市場で実績のある3Dディスプレイに注目が集まる ―― 立体Expo'08(立体映像産業展2008)
立体映像に関するハードウェア,ソフトウェア,コンテンツ,ならびに応用ビジネス・システムを集めた「立体Expo'08(立体映像産業展2008)」が,2008年12月3日~5日の3日間,パシフィコ横浜(神奈川県横浜市)にて開催された(写真1).会場では,3Dコンテンツ制作会社や店頭などで利用されている3次元(以降3D)ディスプレイに注目が集まった.
[写真1] 立体Expo'08 会場内の様子
●遅延のない3D映像を撮影・表示できる3Dカメラ・システム
レッドローバージャパンは,韓国Redrover社の3Dカメラ・システムを展示した.カメラを取り付けるための雲台,雲台の向きを変えるコントローラ,偏光ビーム・スプリッタと2台の液晶ディスプレイを搭載する3Dモニタ,2台の市販アナログ・カメラで構成される(写真2).会場では,2台のカメラで撮影した映像を,リアルタイムに3Dモニタに表示して見せた.
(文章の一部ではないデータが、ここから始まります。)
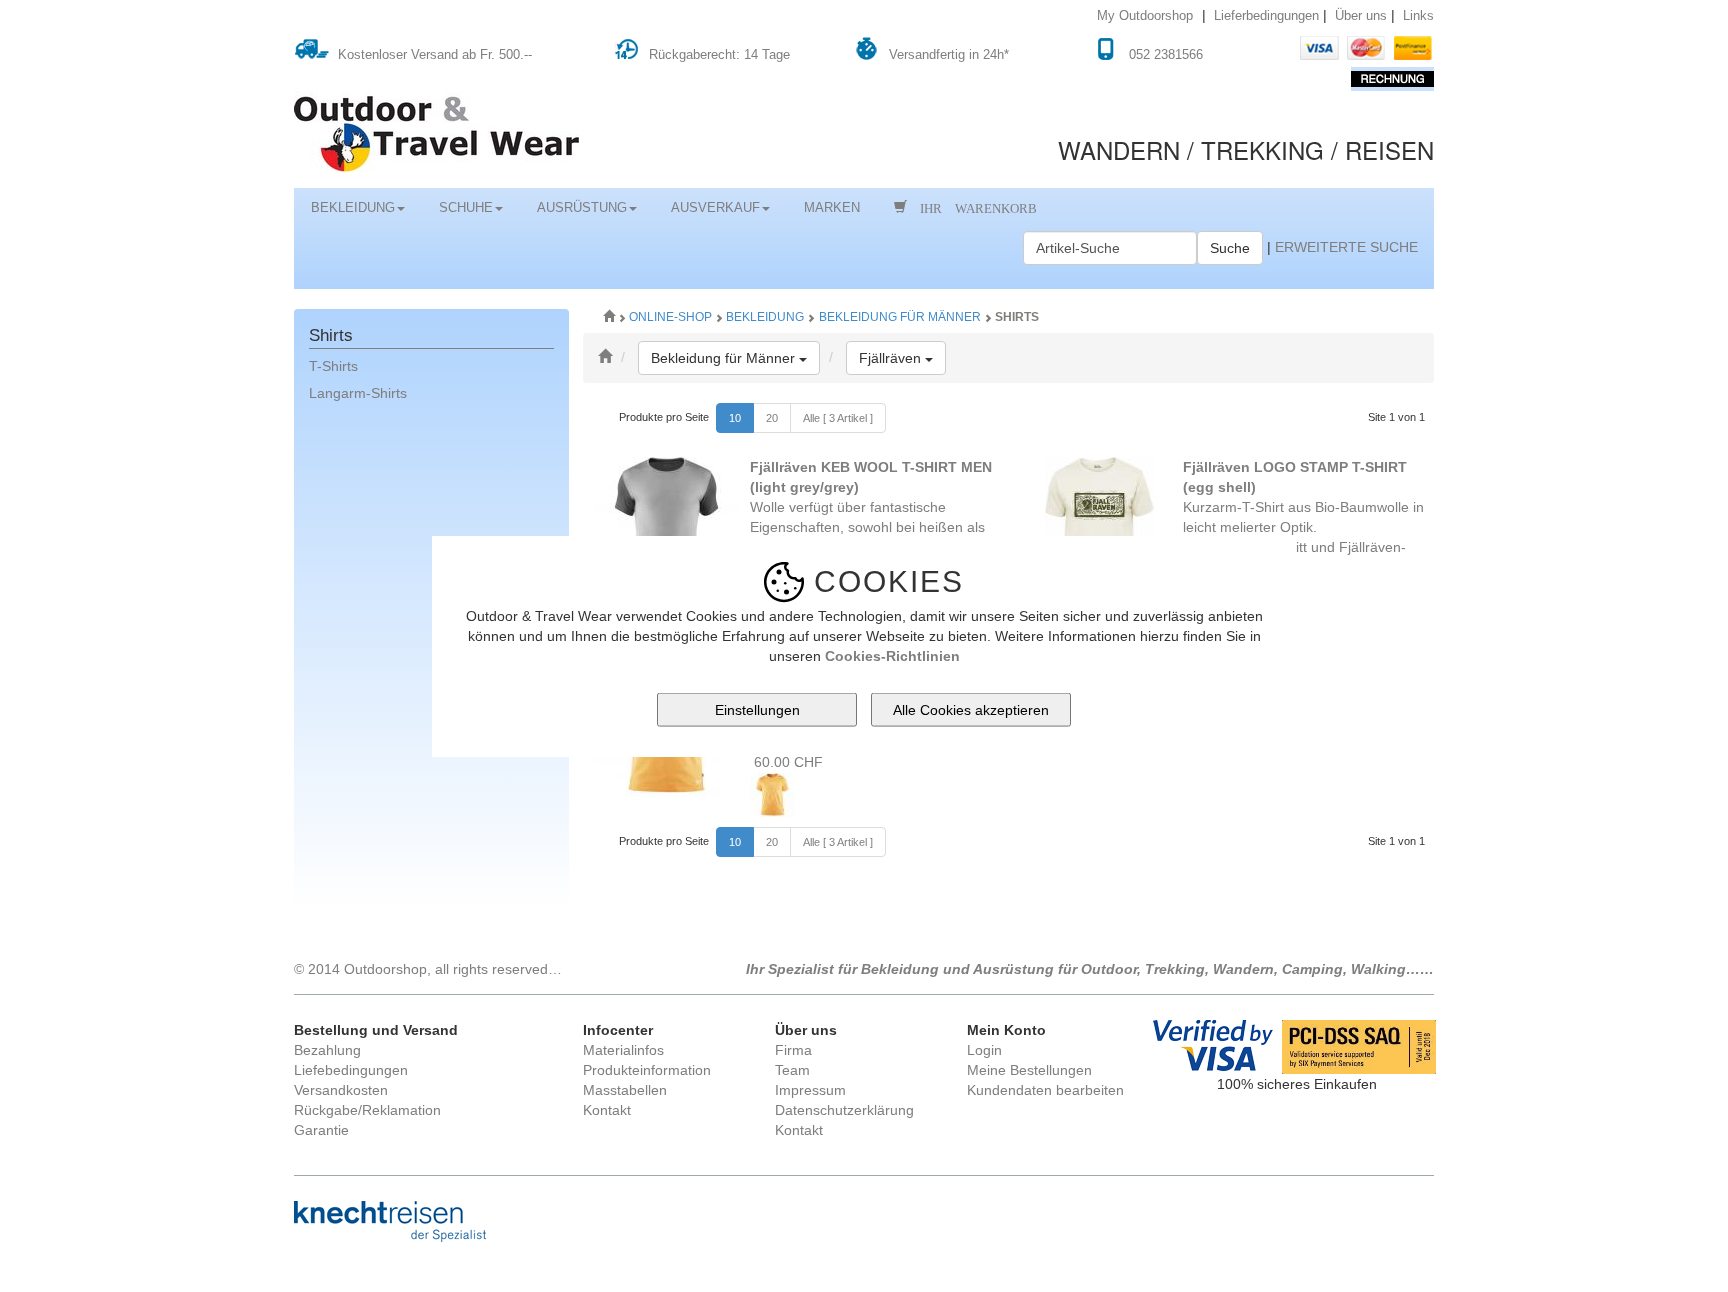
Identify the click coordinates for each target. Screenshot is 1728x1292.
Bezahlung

右目用のカメラで撮影した映像は3Dモニタの背面にある液晶ディスプレイに映し出され,左目用のカメラで撮影した映像は3Dモニタの天板に設置されている液晶ディスプレイに映し出される.右目用ディスプレイの映像は偏光ビーム・スプリッタを透過し,左目用ディスプレイの映像は偏光ビーム・スプリッタに反射することで,利用者は1カ所で左右の映像情報を受け取れる.利用者は偏光眼鏡を装着して,左右の映像を分離して受け取る.原理的には以前から知られていたものだが,このように装置として提供しているメーカは少なかったという.
手術の様子を映し出すモニタや地図の立体表示,3Dコンテンツの編集・制作などにおける採用実績を持つという.24インチ型モニタ「SDM-240」(写真3)の解像度は1920ピクセル×1200ピクセル.視野角は水平垂直ともに160°と広く,モニタからの距離に関係なく見られる点が特徴.雲台およびコントローラ,8インチ型3Dモニタ「SDM-080」のセットで300万円以下.24インチ型3Dモニタは115万円.
[写真2] レッドローバージャパンの3Dカメラ・システム
雲台,雲台の向きを変えるコントローラ,8インチ型3Dモニタ,2台の市販アナログ・カメラで構成する.
[写真3] 24インチ型3Dモニタ「SDM-240」の外観
偏光ビーム・スプリッタが映るように斜め方向から撮影した.
3Dディスプレイ方式には,偏光フィルムを用いて各ラインを左目用と右目用に振り分け,偏光眼鏡を利用して3Dに見せる「偏光眼鏡方式」,左目用と右目用に縦方向のピクセル列を振り分ける「裸眼方式(後述)」,青色,赤色の映像をモニタ上に重ね合わせ,青と赤のフィルムが張り付けられた眼鏡で見る「アナグリフ方式」,モニタが例えば120フレーム/sで動作し,左目用,右目用の画像を交互に出力し,眼鏡もモニタに連動して左右のシャッタを開閉する「シャッタ眼鏡方式」などがある.前の二つの方式には解像度が低下する,後の二つの方式には目に対する負担が大きいなどの欠点があった.その点,Redrover社の方式は解像度を落とすことなく,また,視野角を狭めることなく3D映像を表示できる.ただし,偏光眼鏡を傾けると,映像にずれが生じるという欠点がある.